Michea Caye, PhD, is a 2012 graduate of the PhD Program in Environmental Studies at Antioch University, New England.
The overarching research topic for this study is the issue of effectively engaging and informing community and government decision makers about health issues that can negatively impact a community's resilience. The question guiding this study is how can formative research engage and inform community and government decision makers about the under addressed issue of youth problem gambling (YPG) in Windham County, Vermont? The study has two aims: 1) to develop a formative research conceptual framework and evaluate its effectiveness in addressing the public health issue of youth problem gambling, and 2) to use the formative research methodology to develop a better understanding of Windham County community dynamics relative to the public health issue of youth problem gambling. As defined in this study, formative research is the first stage of a health intervention initiative through which the dimensions, dynamics, stakeholders and general community awareness and understanding about a health challenge are established (Gittelsohn, J. Steckler, A. and Johnson, C. 2006; Valente, 2002).

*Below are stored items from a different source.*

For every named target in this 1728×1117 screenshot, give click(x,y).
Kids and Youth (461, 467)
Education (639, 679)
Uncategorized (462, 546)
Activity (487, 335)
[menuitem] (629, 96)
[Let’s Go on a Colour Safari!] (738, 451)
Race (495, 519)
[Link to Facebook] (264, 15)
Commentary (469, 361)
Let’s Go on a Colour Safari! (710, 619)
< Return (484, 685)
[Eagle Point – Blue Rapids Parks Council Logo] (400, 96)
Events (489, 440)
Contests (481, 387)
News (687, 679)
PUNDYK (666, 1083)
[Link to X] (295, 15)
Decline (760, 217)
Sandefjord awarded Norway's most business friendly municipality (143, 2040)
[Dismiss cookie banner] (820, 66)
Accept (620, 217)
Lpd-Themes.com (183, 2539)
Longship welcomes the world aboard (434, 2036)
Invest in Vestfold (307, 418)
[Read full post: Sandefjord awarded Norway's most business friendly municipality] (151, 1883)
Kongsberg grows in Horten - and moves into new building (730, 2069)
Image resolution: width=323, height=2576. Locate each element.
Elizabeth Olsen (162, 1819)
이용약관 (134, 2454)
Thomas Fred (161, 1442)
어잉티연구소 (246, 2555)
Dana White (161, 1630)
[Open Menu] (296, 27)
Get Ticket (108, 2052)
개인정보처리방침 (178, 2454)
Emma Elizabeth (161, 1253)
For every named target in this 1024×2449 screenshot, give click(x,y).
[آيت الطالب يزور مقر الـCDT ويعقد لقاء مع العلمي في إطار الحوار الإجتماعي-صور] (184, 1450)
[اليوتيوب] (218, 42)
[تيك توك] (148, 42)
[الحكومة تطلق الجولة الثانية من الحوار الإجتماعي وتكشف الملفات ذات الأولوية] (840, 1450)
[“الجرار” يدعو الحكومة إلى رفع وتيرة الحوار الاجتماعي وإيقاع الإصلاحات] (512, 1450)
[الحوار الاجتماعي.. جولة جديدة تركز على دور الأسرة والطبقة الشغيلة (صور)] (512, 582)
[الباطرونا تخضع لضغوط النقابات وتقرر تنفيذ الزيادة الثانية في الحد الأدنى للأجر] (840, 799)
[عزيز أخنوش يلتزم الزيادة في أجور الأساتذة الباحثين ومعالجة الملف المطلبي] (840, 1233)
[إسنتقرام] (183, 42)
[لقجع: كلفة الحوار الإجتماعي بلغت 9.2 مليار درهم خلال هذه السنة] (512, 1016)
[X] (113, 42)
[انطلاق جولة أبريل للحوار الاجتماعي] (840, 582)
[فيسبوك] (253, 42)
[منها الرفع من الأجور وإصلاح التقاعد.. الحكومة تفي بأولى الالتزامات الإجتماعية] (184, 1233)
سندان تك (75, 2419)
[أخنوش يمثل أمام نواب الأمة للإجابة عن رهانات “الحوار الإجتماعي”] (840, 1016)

Research methods included interviews based upon snowball sampling, focus groups, journaling, relevant document review and informal conversations. Interview analysis was based upon Computer Aided Thematic Analysis (CATA) and developed within the framework provided by Greenhalgh et al's (2005) five-step qualitative research protocol. The study's conclusions, as well as informing next steps for approaching the under addressed issue of youth problem gambling in Windham County, Vermont, establish the broad applicability of formative research as a methodological approach for addressing all public health concerns whether the health risk is socio-economic, political, environmental and/or spiritual in origin.
Caye, Michea, "Formative Research and Community Resilience: A Case of Under Addressed Youth Problem Gambling" (2012). Dissertations & Theses. 78.